Items listed in a dataset
▬▬▬▬▬▬

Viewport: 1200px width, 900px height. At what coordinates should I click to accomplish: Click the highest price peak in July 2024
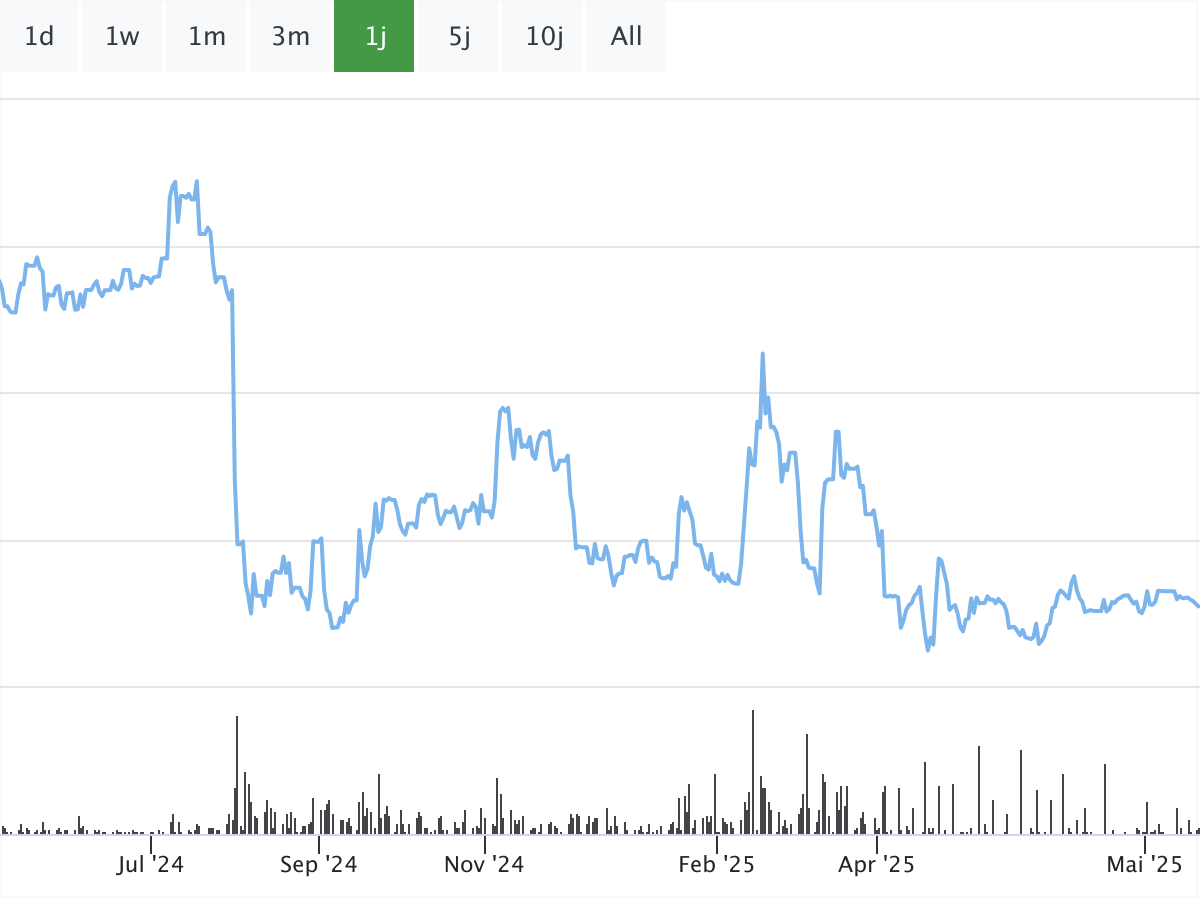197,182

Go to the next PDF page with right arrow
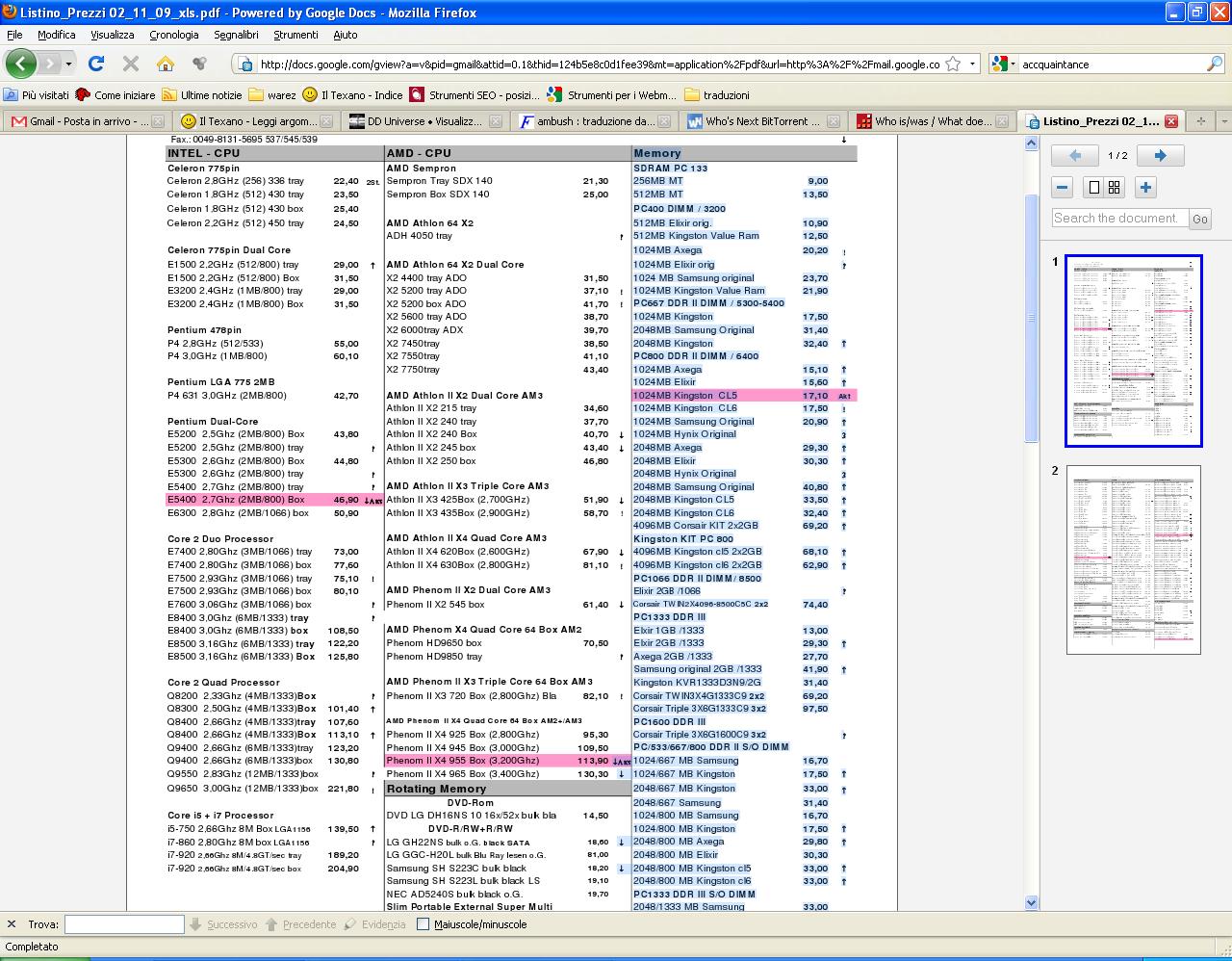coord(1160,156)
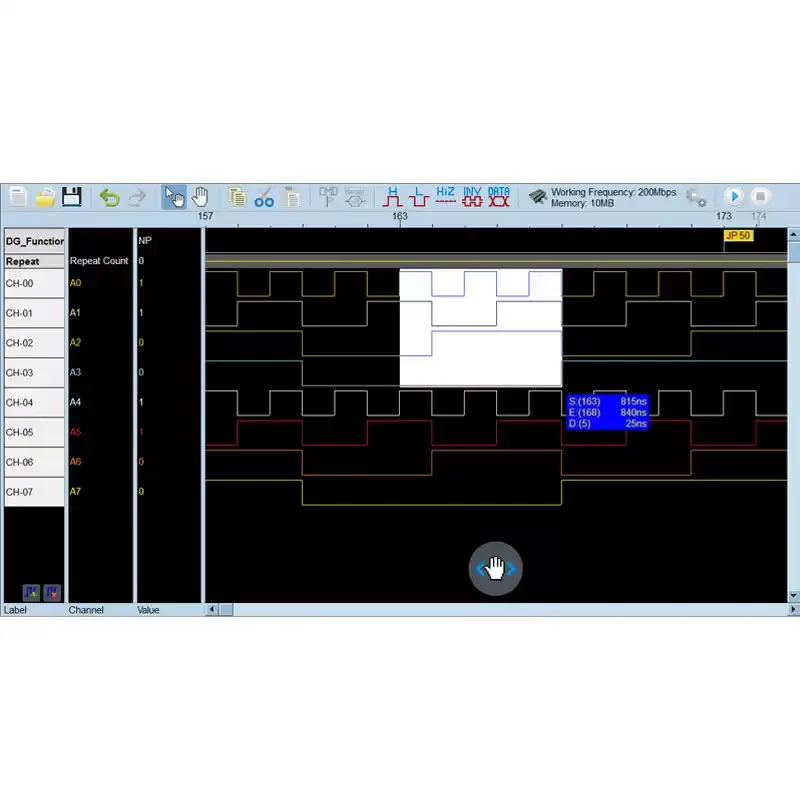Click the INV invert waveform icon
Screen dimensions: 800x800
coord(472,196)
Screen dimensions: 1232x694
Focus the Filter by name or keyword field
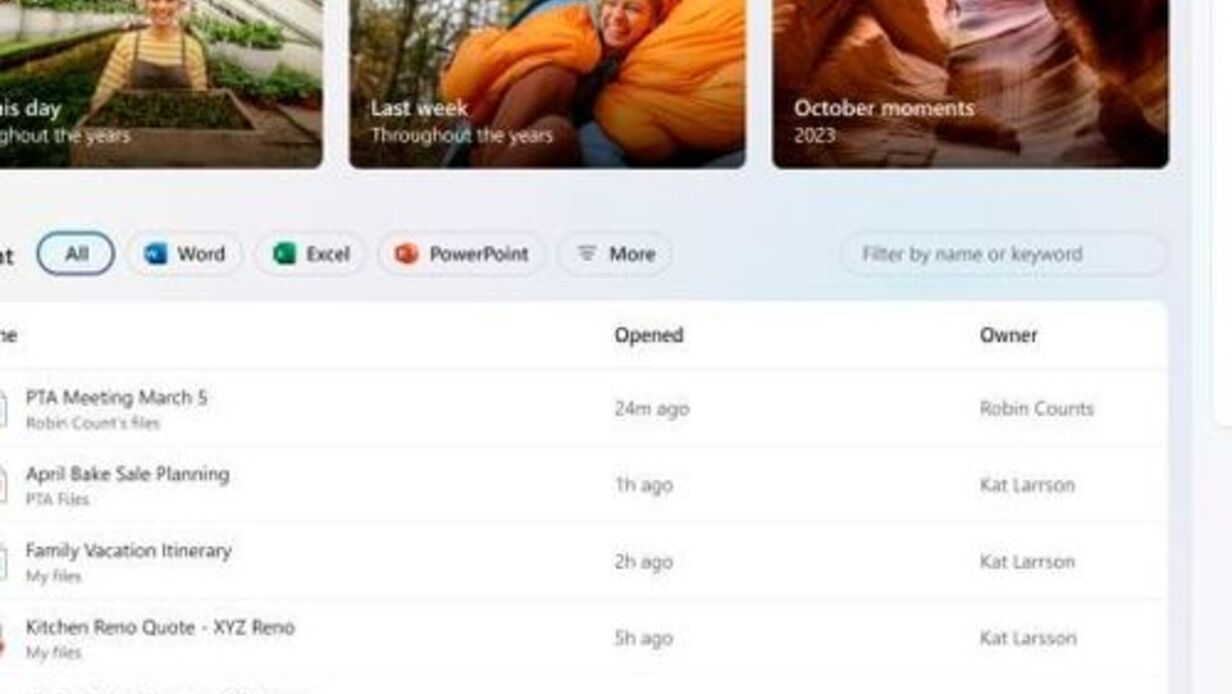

▬▬▬▬▬▬

[Task] Word for word, copy the lines from the one with "Screen dimensions: 1232x694" through the end of the entries above, and do not include any picture.

[Result of the exercise]
Screen dimensions: 1232x694
Focus the Filter by name or keyword field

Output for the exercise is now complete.